(Beginning of THE INPUT)

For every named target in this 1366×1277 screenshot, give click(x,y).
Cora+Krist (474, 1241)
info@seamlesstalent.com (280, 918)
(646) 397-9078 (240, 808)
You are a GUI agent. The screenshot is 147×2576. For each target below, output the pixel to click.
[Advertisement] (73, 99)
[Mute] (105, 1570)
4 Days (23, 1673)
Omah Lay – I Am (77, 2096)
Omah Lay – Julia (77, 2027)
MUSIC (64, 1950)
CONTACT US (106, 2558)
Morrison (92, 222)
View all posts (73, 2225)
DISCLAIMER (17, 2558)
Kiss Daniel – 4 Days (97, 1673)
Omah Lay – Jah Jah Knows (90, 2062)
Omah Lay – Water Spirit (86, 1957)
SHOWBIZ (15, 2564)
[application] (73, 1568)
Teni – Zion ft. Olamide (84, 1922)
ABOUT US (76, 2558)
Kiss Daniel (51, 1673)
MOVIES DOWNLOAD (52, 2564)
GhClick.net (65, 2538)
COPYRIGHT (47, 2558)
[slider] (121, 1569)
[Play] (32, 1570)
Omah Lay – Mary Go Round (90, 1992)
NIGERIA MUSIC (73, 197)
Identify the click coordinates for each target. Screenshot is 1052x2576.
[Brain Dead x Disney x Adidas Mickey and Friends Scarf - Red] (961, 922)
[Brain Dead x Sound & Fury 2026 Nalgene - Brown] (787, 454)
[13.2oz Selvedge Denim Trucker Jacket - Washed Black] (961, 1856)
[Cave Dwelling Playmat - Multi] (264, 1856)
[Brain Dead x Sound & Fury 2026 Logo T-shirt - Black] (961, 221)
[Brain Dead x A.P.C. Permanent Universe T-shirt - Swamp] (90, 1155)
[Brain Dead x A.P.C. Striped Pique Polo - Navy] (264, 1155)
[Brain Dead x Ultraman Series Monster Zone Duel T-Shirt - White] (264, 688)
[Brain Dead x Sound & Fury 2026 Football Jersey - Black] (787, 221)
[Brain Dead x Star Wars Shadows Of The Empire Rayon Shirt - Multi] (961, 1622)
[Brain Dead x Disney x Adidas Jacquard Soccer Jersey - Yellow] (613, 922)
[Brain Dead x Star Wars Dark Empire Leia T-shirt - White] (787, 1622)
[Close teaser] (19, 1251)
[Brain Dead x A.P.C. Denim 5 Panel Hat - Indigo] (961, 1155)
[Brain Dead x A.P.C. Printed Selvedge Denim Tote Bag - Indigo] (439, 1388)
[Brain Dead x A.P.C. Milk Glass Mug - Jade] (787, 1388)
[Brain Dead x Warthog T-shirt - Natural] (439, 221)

(End of THE INPUT)

_WORK INSTRUCTIONS_
From the data above, return every line from the line that has "Kiss Daniel (51, 1673)" up to and including the line that has "[Brain Dead x A.P.C. Permanent", exactly.

_SOLUTION FOR THIS EXERCISE_
Kiss Daniel (51, 1673)
MOVIES DOWNLOAD (52, 2564)
GhClick.net (65, 2538)
COPYRIGHT (47, 2558)
[slider] (121, 1569)
[Play] (32, 1570)
Omah Lay – Mary Go Round (90, 1992)
NIGERIA MUSIC (73, 197)
Identify the click coordinates for each target. Screenshot is 1052x2576.
[Brain Dead x Disney x Adidas Mickey and Friends Scarf - Red] (961, 922)
[Brain Dead x Sound & Fury 2026 Nalgene - Brown] (787, 454)
[13.2oz Selvedge Denim Trucker Jacket - Washed Black] (961, 1856)
[Cave Dwelling Playmat - Multi] (264, 1856)
[Brain Dead x Sound & Fury 2026 Logo T-shirt - Black] (961, 221)
[Brain Dead x A.P.C. Permanent Universe T-shirt - Swamp] (90, 1155)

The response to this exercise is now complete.